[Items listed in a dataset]
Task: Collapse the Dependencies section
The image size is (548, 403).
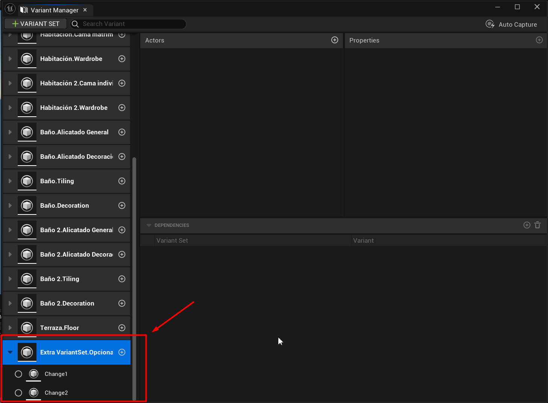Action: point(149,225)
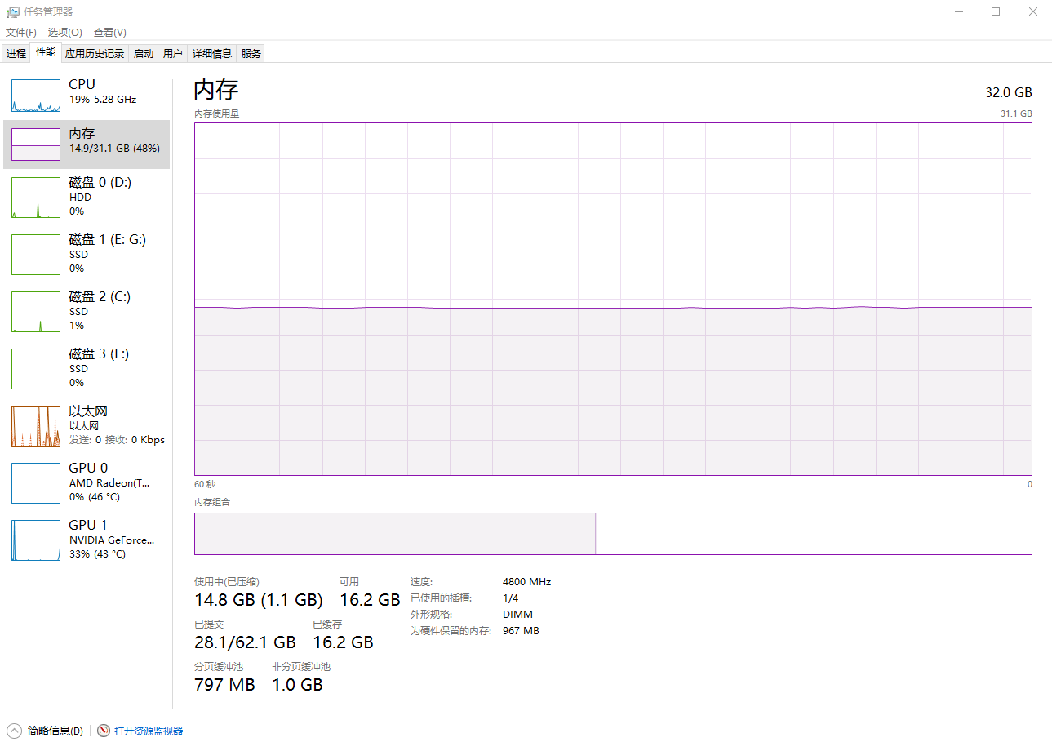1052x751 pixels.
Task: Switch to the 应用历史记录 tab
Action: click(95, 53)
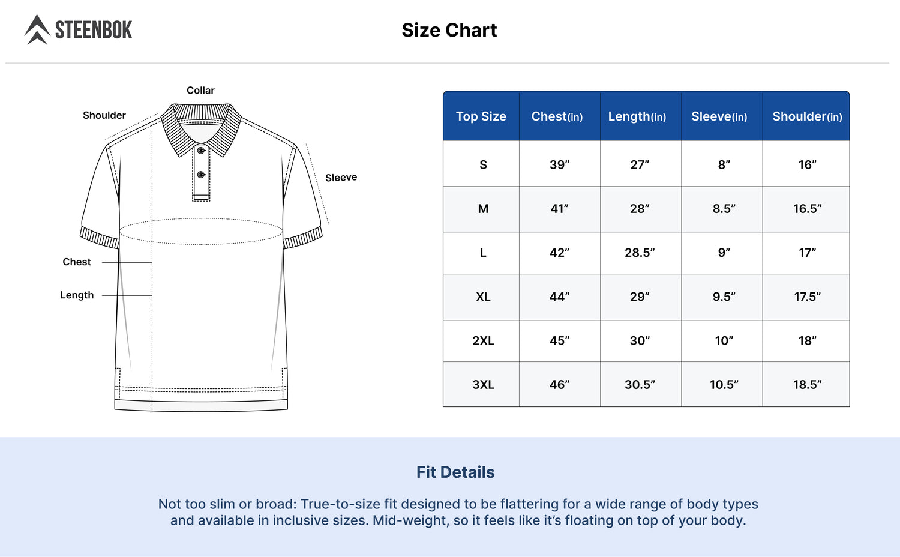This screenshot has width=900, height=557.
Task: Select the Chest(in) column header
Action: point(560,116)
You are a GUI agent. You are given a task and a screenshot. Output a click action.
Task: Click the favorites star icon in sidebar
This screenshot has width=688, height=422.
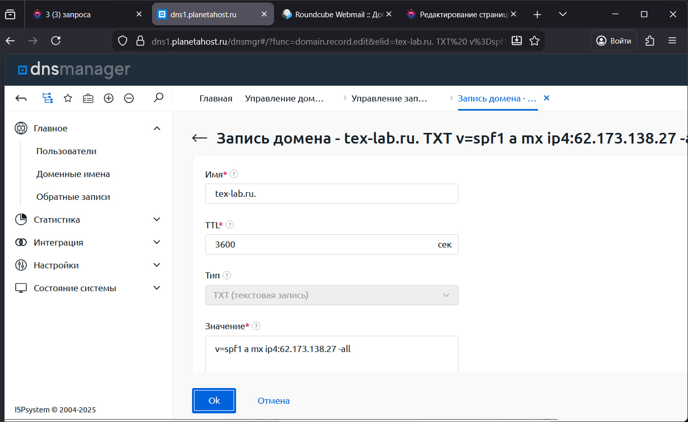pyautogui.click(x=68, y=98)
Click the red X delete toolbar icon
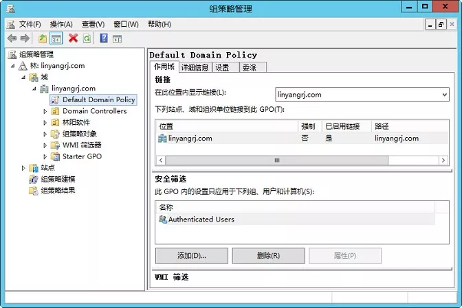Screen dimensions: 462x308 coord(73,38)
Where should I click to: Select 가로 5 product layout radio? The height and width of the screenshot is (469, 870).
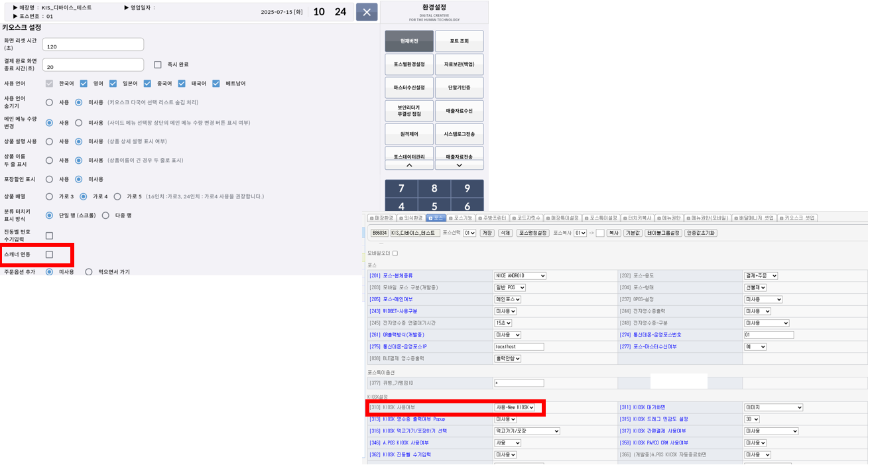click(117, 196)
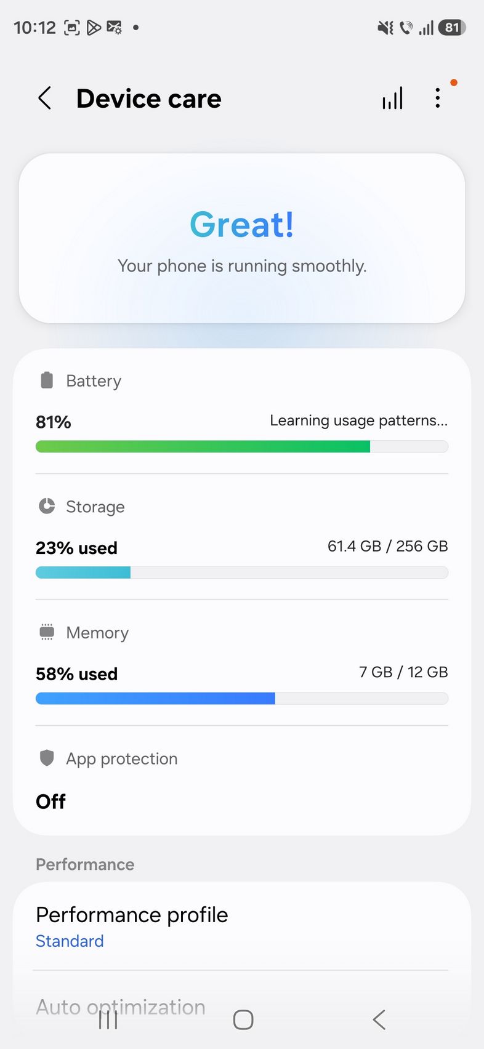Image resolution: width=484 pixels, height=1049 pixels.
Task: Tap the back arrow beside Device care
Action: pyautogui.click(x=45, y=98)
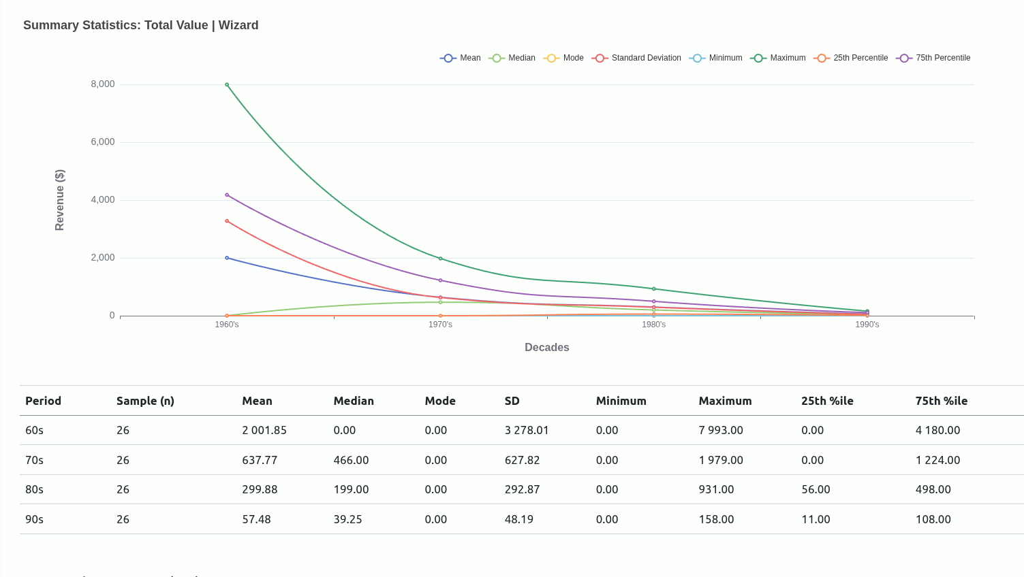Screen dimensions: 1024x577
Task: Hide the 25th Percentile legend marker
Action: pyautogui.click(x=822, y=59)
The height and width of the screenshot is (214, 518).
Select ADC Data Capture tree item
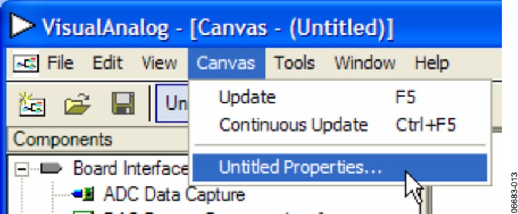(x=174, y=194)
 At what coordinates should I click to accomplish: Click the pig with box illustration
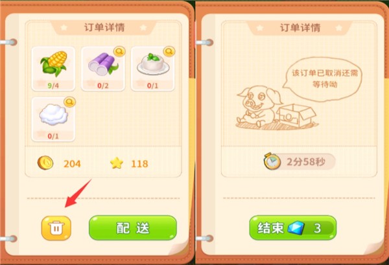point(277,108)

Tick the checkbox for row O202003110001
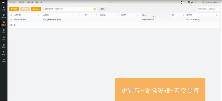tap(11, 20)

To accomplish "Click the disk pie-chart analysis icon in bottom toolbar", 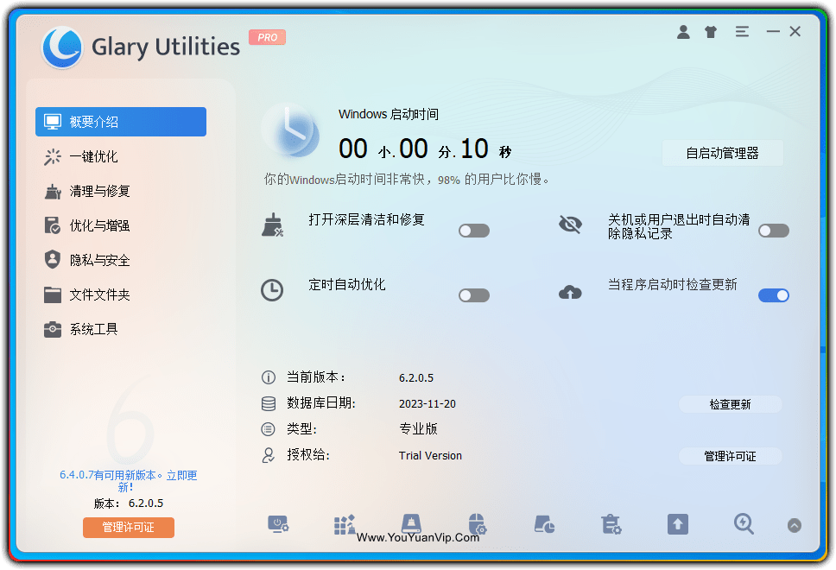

• What this task involves
Exclude all images and restate the records above word for word.

• Answer below
Task: Collapse the Dependencies section
The image size is (548, 403).
Action: point(149,225)
1052x751 pixels.
Task: Switch to the 应用历史记录 tab
Action: click(95, 53)
This screenshot has width=900, height=557.
Task: Select the Chest(in) column header
Action: point(560,116)
You are a GUI agent. You are given a task and a screenshot. Output a click action.
Task: Click the favorites star icon in sidebar
This screenshot has width=688, height=422.
pyautogui.click(x=68, y=98)
Click the red X delete toolbar icon
Screen dimensions: 462x308 coord(73,38)
Where should I click to: Select 가로 5 product layout radio? The height and width of the screenshot is (469, 870).
click(117, 196)
Image resolution: width=484 pixels, height=1049 pixels.
Task: Tap the back arrow beside Device care
Action: pyautogui.click(x=45, y=98)
Screen dimensions: 1024x577
Task: Hide the 25th Percentile legend marker
Action: pyautogui.click(x=822, y=59)
The height and width of the screenshot is (214, 518).
Select ADC Data Capture tree item
(x=174, y=194)
 At what coordinates should I click to accomplish: Click the pig with box illustration
point(277,108)

Tick the checkbox for row O202003110001
tap(11, 20)

To accomplish "Click the disk pie-chart analysis icon in bottom toolbar", 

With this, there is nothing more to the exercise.